The Coalition for Auto Repair Equality (CARE), representing companies in the automotive parts, repair, and maintenance industries, has challenged as “unproven” a car/truck scrappage program proposed by the Texas Natural Resource Conservation Commission (TNRCC).
The TNRCC proposal resurrects a scrappage program repealed in 1998. The plan suffered from lack of interest among Texas motorists and opposition from the independent repair industry and taxpayers who rejected the use of tax dollars to pay for scrapped vehicles. A similar provision in the 1994 National Highway bill was killed by nationwide opposition to vehicle scrappage programs.
According to CARE, TNRCC’s proposed resurrection of the program is aimed at appeasing the U.S. Environmental Protection Agency with “paper reductions” in air pollution in Texas’s nonattainment areas.
The current proposal would require each affected locality–among them El Paso, Austin, Beaumont, Houston, Galveston, and Dallas/Ft. Worth–to fund a program offering motorists money to scrap their vehicles.

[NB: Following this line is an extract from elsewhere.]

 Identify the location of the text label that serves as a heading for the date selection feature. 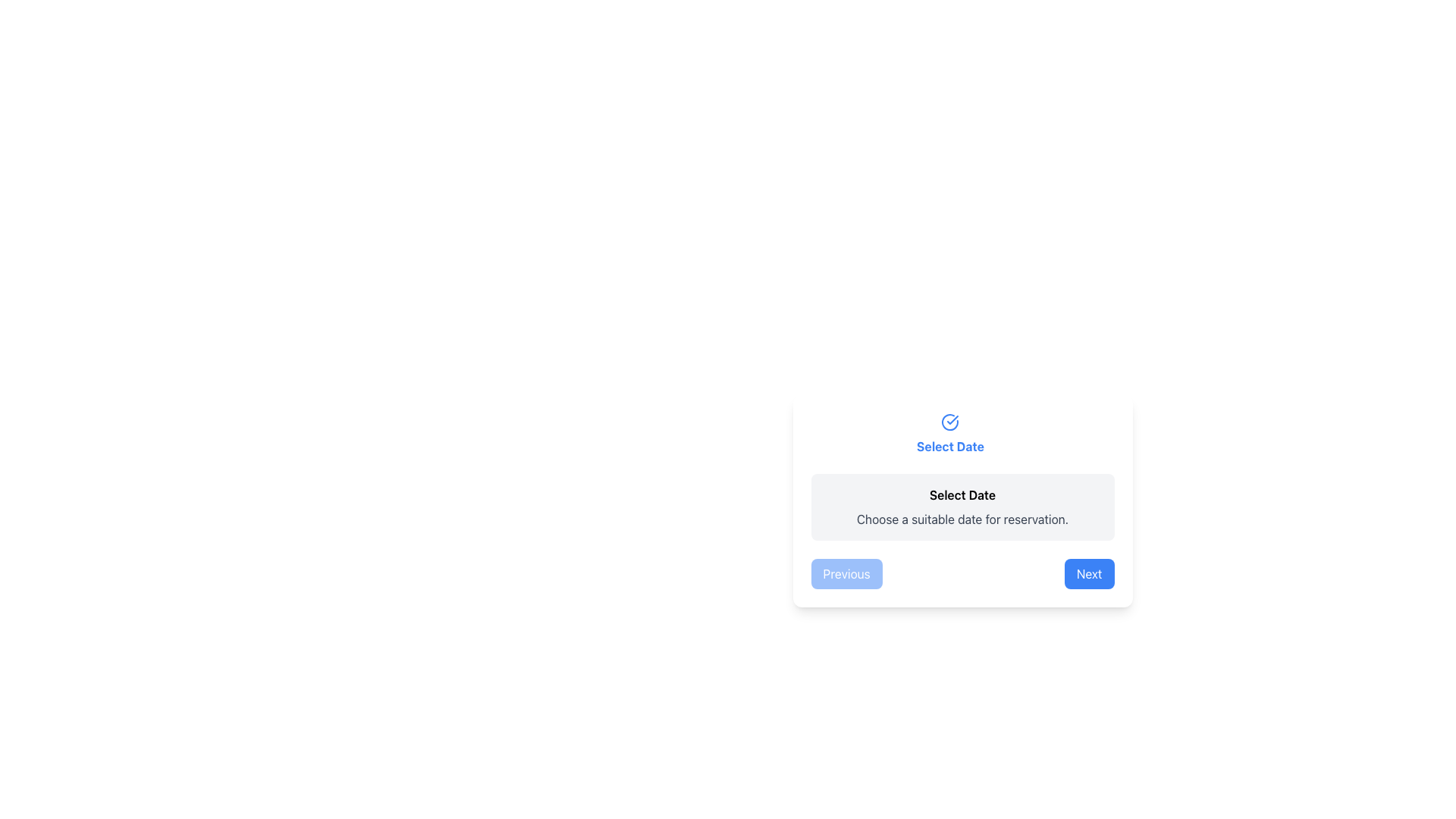
(949, 435).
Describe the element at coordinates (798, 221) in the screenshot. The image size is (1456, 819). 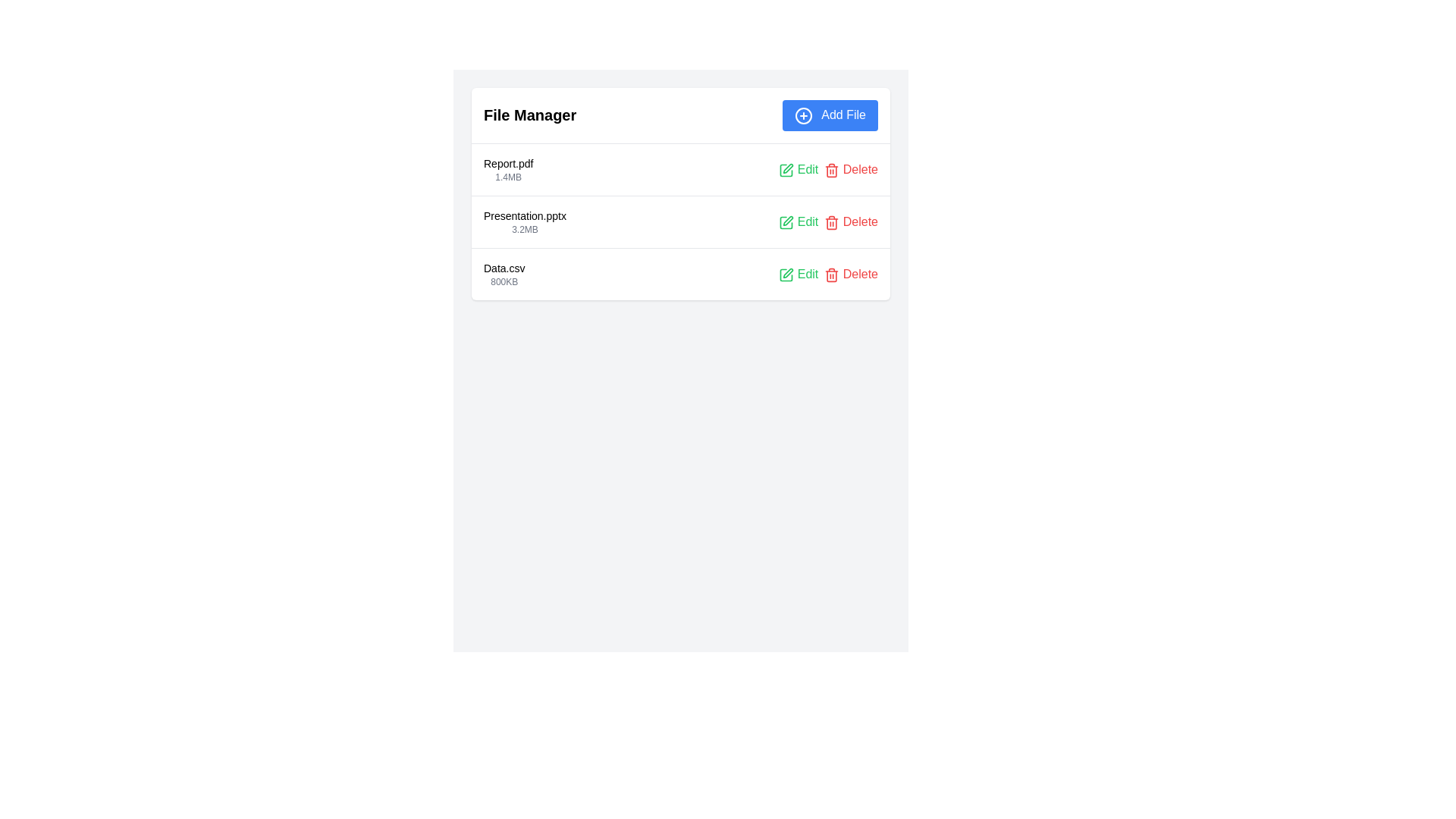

Each locality will determine how it will have the cars and trucks scrapped, how much it will pay the motorists, and through what funding source it will raise the revenues to do so.
TNRCC contends motorists will use the money to purchase a new, or almost new, vehicle. The scrappage proposal claims to target gross-polluting vehicles, which tend to be older vehicles.
According to CARE, however, a vehicle’s age has little or no bearing on its pollution status. For example, it contends, 10 percent of the vehicles across all model years cause 50 percent of the pollution. Even a new car, if not properly maintained and repaired, will pollute. CARE further contends that most of the 10 percent gross-polluting vehicles need only minor repairs and maintenance, such as tune-ups, to bring them up to standards.
Scrappage program opponents warn the proposal places an unfair burden on the shoulders of motorists who can least afford it. Low- and fixed-income individuals are not likely to be able to turn a few hundred dollars–what they’re likely to get through the scrappage program–into a new or newer vehicle. CARE warns that scrappage programs encourage lower-income motorists to become saddled with debt by incurring monthly car payments and higher insurance premiums.
CARE encouraged the TNRCC to look to neighboring Arizona for a more effective program aimed more squarely at gross-polluting vehicles.
“If the TNRCC wishes to work with Texans, rather than the U.S. EPA, to develop a rational, pro-environment, pro-motoring consumer alternative to scrappage, then a working model is already underway in Arizona,” noted Sandy Bass-Cors, CARE executive director.
Arizona repealed its vehicle scrappage program and passed a “Repair, Retrofit & Upgrade” program to repair and maintain vehicles while allowing lower-income motorists to keep their affordable transportation. The state appropriated funds for targeted counties, focusing its efforts on vehicles at least 12 years old.
Warned Bass-Cors, “the TNRCC Vehicle Scrappage Program will earn Texas nothing more than paper reductions in pollution, while foisting an inefficient program on the backs of hard-working, tax-paying Texas motorists.
“Although the new TNRCC car/truck scrappage program will not require the state to fully purchase each vehicle from the motorists, Texas tax dollars will be used because TNRCC will utilize its staff to oversee this government-endorsed burden,” she concluded.
According to Bass-Cors, CARE’s member companies have nearly 2,000 locations in Texas to service and repair vehicles. CARE counts among its members such high-profile auto aftermarket firms as NAPA, Midas, CARQUEST, AutoZone, Advance Auto, and O’Reilly’s.